**Aim 1:** In the entries, copy the lines word for word, from the line with "conclude (466, 716)" to the line with "Image resolution: width=924 pixels, height=1308 pixels. I".

**Given text:**
——————————

# Non Surge Request in Surge Area



## cratter (Sep 16, 2017)

I've been driving for Uber for about a month now (and reading this forum) in a town of 60,000 people in North Dakota. It's a college town where the entire town usually surges about 5-9x at bar close. 

That odd thing is at 1:30 am, I'll sometimes get a request that show zero surge at the hottest bar in town when the town is surging massively. It doesn't happen that often, maybe seen it three times now in a month. I was wondering if there was a trick some passengers were using as a way to get around surge?

Not a big deal as long as I'm paying attention and ignore the request. But was just wondering if there's something I don't know about.


----------



## CvilleUber (Aug 29, 2016)

My guess is that it was a non-surge request, right before the surge started and the request has bounced around a few drivers, who keep declining, meanwhile, the surge keeps growing (never, ever, accept a non-surge at 1:30am, no matter where you are!).


----------



## cratter (Sep 16, 2017)

No, it's in the middle of a surge. The whole town at about a 6x and lasts for half or so.... I ignore the non surge and get a surge request a second later from the same downtown pickup spots. Definitely not a fake surge.

I wonder if there's a guy in town who opens the app and requests a price before the surge and leaves his app and phone open (or a specialized app does it) and then requests later when its surging and the bar is closing...ive heard the price is only good for like five minutes supposedly. Might not be true in all areas though...


----------



## Bpr2 (Feb 21, 2017)

cratter said:


> No, it's in the middle of a surge. The whole town at about a 6x and lasts for half or so.... I ignore the non surge and get a surge request a second later from the same downtown pickup spots. Definitely not a fake surge.
> 
> I wonder if there's a guy in town who opens the app and requests a price before the surge and leaves his app and phone open (or a specialized app does it) and then requests later when its surging and the bar is closing...ive heard the price is only good for like five minutes supposedly. Might not be true in all areas though...


It's probably a scheduled ride. People do it to avoid surge pricing. They order at a time with no surge and bam, that's the price they pay.

——————————

**Aim 2:** Condense the paragraph that begins "That odd thing is at 1:30 am" from the thread on non-surge requests into a short bulleted list that keeps its main facts.

——————————

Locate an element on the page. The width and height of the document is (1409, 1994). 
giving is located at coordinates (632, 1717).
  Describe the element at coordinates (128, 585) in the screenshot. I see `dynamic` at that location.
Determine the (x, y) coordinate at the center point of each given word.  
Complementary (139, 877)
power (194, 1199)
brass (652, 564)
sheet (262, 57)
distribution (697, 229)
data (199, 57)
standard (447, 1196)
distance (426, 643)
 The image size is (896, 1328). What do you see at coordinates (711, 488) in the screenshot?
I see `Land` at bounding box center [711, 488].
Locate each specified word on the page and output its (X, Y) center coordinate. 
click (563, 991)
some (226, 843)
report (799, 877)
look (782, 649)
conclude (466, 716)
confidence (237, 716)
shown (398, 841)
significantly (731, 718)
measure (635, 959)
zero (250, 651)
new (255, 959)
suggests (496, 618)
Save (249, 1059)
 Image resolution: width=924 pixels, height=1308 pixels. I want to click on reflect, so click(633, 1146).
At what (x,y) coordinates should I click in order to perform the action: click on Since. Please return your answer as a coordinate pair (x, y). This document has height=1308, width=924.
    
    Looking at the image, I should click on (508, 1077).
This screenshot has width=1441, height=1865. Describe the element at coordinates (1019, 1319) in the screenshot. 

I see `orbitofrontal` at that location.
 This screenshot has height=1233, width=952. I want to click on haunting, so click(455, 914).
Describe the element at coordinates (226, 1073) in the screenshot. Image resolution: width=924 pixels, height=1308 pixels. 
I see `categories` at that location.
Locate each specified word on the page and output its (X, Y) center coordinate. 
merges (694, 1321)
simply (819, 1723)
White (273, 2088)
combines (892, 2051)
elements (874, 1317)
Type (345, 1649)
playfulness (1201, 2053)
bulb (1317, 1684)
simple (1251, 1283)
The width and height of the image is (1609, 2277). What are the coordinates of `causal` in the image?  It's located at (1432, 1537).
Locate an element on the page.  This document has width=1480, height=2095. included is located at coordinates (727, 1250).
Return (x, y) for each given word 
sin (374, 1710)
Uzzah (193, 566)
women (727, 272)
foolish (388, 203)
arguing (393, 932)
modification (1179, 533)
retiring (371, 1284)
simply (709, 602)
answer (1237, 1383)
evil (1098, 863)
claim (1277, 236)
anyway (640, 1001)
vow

——————————

**Task output 1:**
conclude (466, 716)
confidence (237, 716)
shown (398, 841)
significantly (731, 718)
measure (635, 959)
zero (250, 651)
new (255, 959)
suggests (496, 618)
Save (249, 1059)
 Image resolution: width=924 pixels, height=1308 pixels. I want to click on reflect, so click(633, 1146).

**Task output 2:**
- At 1:30 am, a request sometimes shows zero surge at the hottest bar in town while the town is surging massively.
- This is not common: about three times in a month.
- The writer wonders whether some passengers use a trick to get around surge.